第 14 番
大吉 · Greatest Fortune
One Lamp Lights Another
燈引燈
Original (Kanbun)
一燈引一燈無尽 / 自身光明本不損 / 黒夜千里皆得照 / 慈心初本即是真
Literal Translation
One lamp lights another, without end / The original light is not diminished / Across a thousand miles of dark night, all are illuminated / The compassionate heart, in its original form, is already true
Modern Reading
Something you have given to others is multiplying without depleting you. A kindness, a teaching, an example — what you offered to one person has been passed to ten, and from ten to a hundred, and you cannot trace where it is now. This is the rarest fortune: to have made the world warmer without losing your own warmth. **What you give well does not subtract from you. It compounds without you.**
Interpretation
Overall
Auspicious recognition of compounding generosity. Past kindness, mentorship, or contribution is producing returns through chains you did not initiate. Resist measuring what you gave; measure only that you continue.
Love
What you have offered in love — patience, listening, presence — has shaped people who are now offering the same to others.
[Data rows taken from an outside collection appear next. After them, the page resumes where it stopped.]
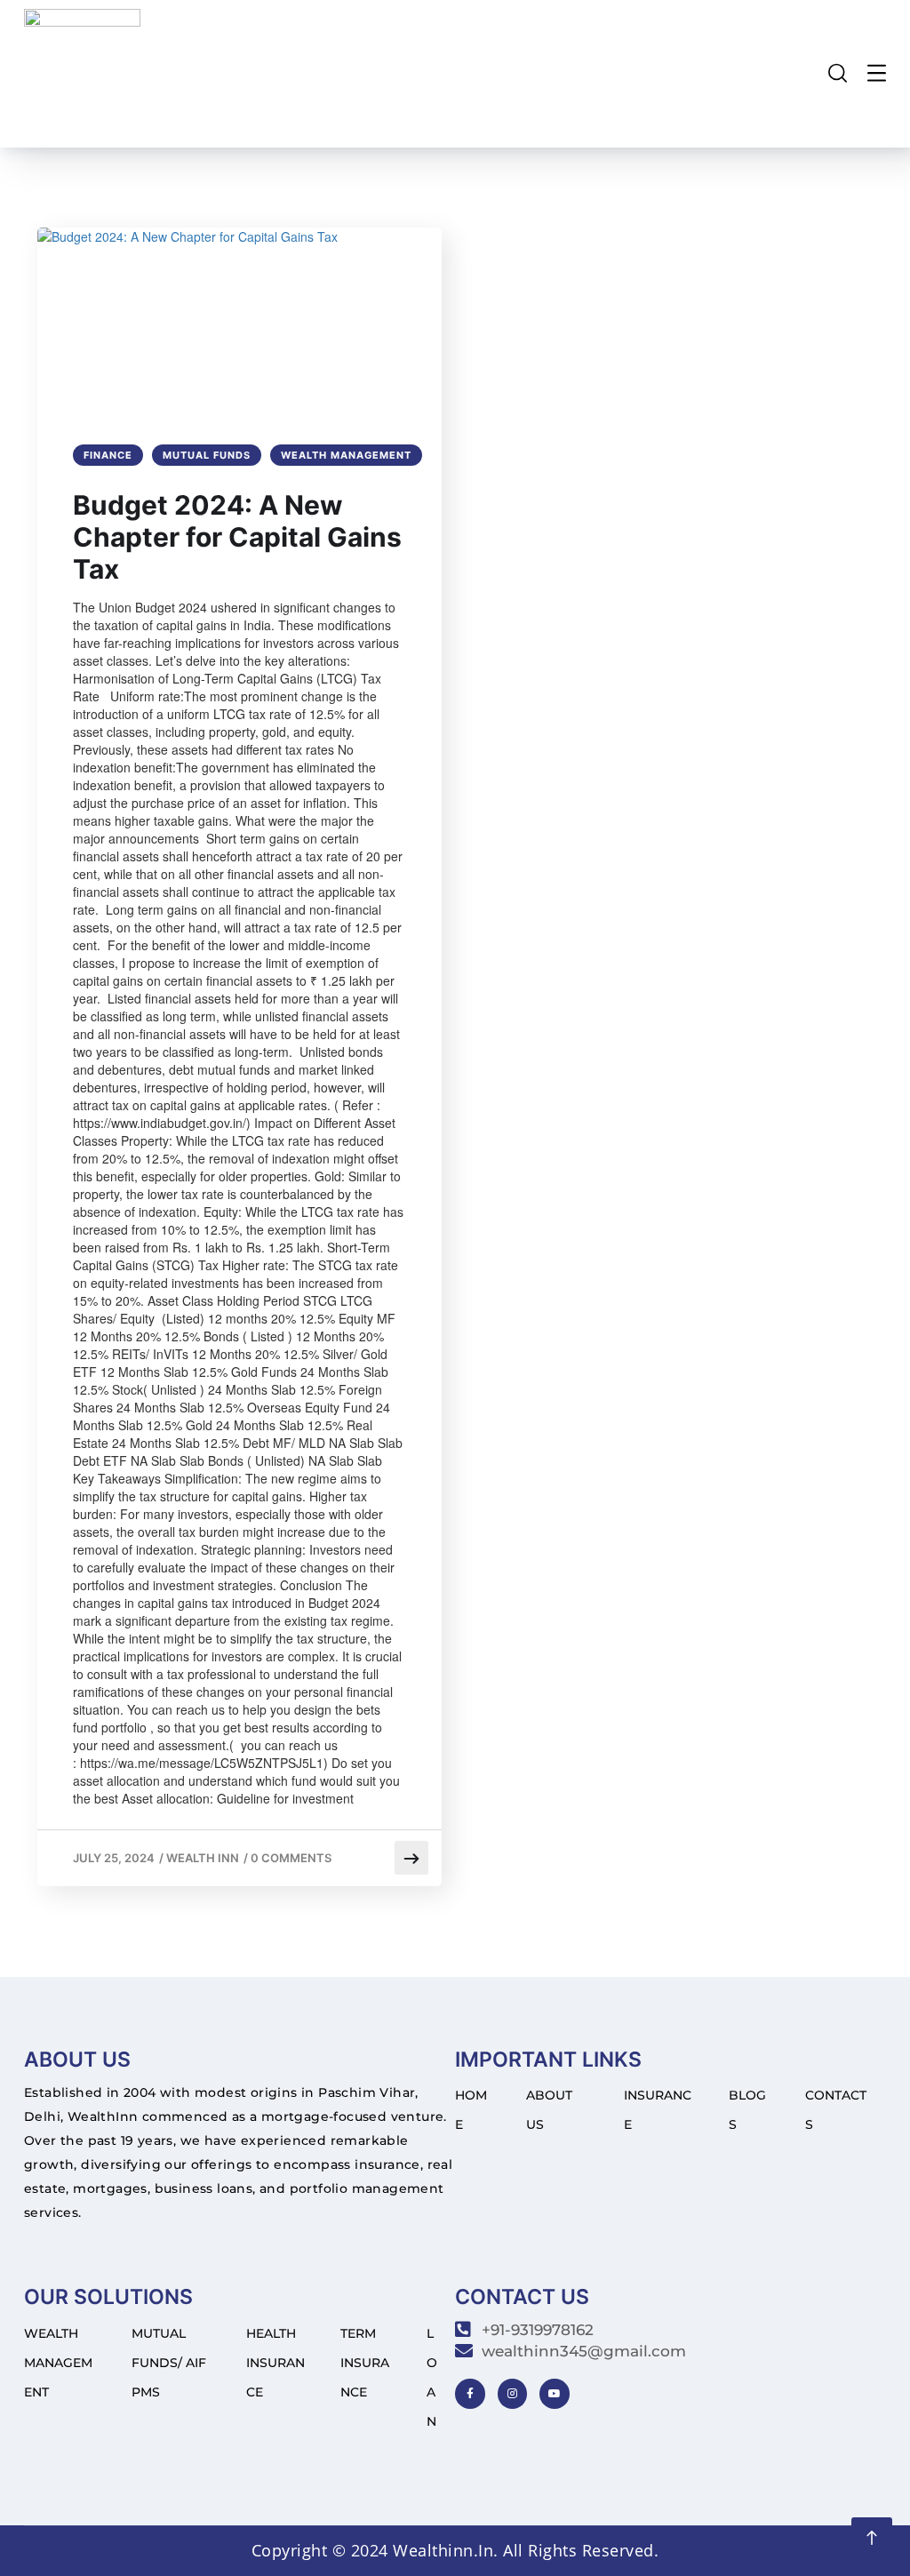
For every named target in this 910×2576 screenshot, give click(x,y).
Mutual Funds (207, 455)
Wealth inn (202, 1858)
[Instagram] (513, 2394)
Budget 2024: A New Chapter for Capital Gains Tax (237, 537)
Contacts (835, 2109)
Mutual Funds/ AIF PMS (169, 2362)
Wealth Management (346, 455)
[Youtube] (554, 2394)
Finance (108, 455)
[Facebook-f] (470, 2394)
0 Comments (291, 1858)
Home (471, 2109)
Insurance (657, 2109)
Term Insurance (364, 2362)
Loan (432, 2377)
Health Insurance (275, 2362)
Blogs (747, 2109)
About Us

Your influence is in the texture of relationships you will never see.
Career
Mentorship, advice, or simple kindness given to colleagues earlier in your career is now being passed forward. People you never met are doing better work because of how you treated someone years ago.
Health
Practices of self-care you have built into your life are visible to others as a model. Continue without making them performative.
Wish
Will be granted through a chain of generosity you started without intending to. The world is paying back interest on a small loan you forgot you made.
Travel
Auspicious for journeys involving teaching, mentoring, or simply being available to others. Do not under-pack patience.
Lost Item
Will be returned by someone who is paying back kindness you gave to a third party.
Guidance
When this sign is drawn, the temptation is to count what you have given and feel either proud or depleted. Don't count. The lamp does not ask whether it should keep burning. It just keeps burning, and the dark keeps becoming less dark. **Be the lamp without becoming the accountant of the lamp.**
Cultural Anchor
The image of one lamp lighting another (燈引燈, tō-in-tō) is foundational to Mahayana Buddhist teaching, appearing in the Vimalakirti Sutra (~100 CE) and central to the lineage transmission concept in Zen. Ganzan Daishi himself (912-985 CE), as a Tendai abbot, would have used this image to teach the non-zero-sum nature of compassion.